begin

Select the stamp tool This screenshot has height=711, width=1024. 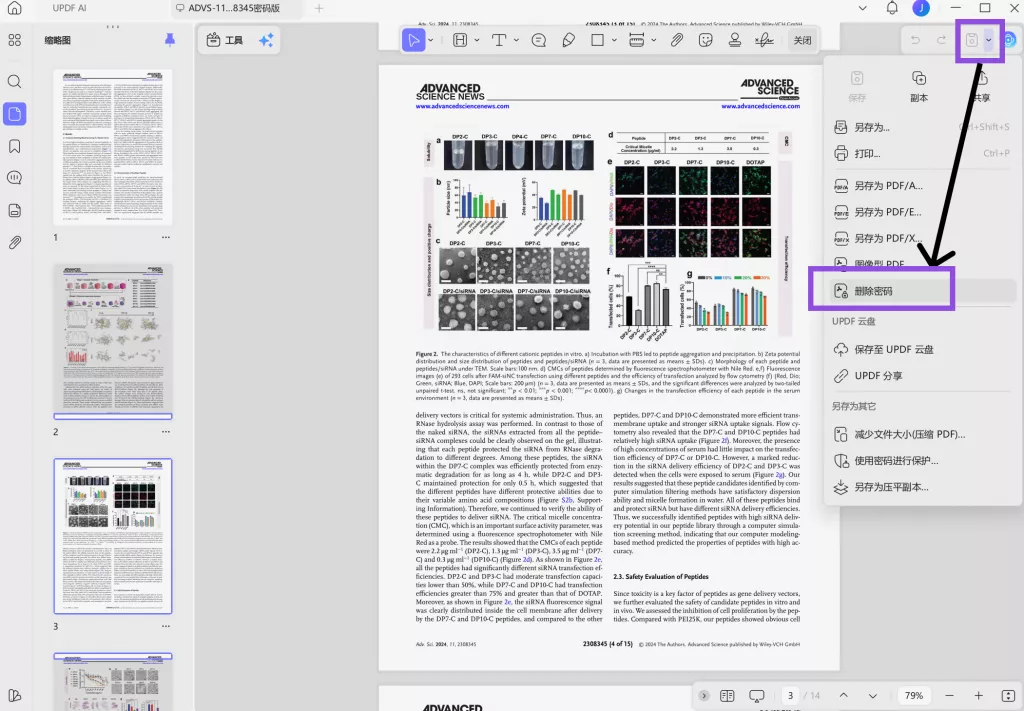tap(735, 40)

end
begin

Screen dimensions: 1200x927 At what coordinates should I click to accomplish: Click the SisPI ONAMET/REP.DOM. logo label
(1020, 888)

end
begin

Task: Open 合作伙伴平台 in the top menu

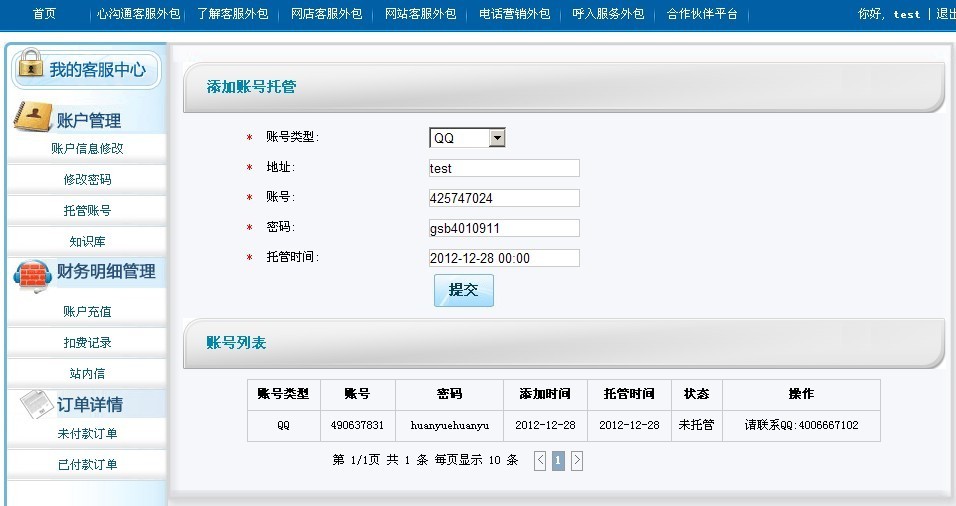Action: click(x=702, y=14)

end

■ What the task requires ■
Copy the data starting with the line that contains "Screen dimensions: 1200x927" and going on through the line that contains "(1020, 888)", with both of those lines included.

■ Result of the exercise ■
Screen dimensions: 1200x927 At what coordinates should I click to accomplish: Click the SisPI ONAMET/REP.DOM. logo label
(1020, 888)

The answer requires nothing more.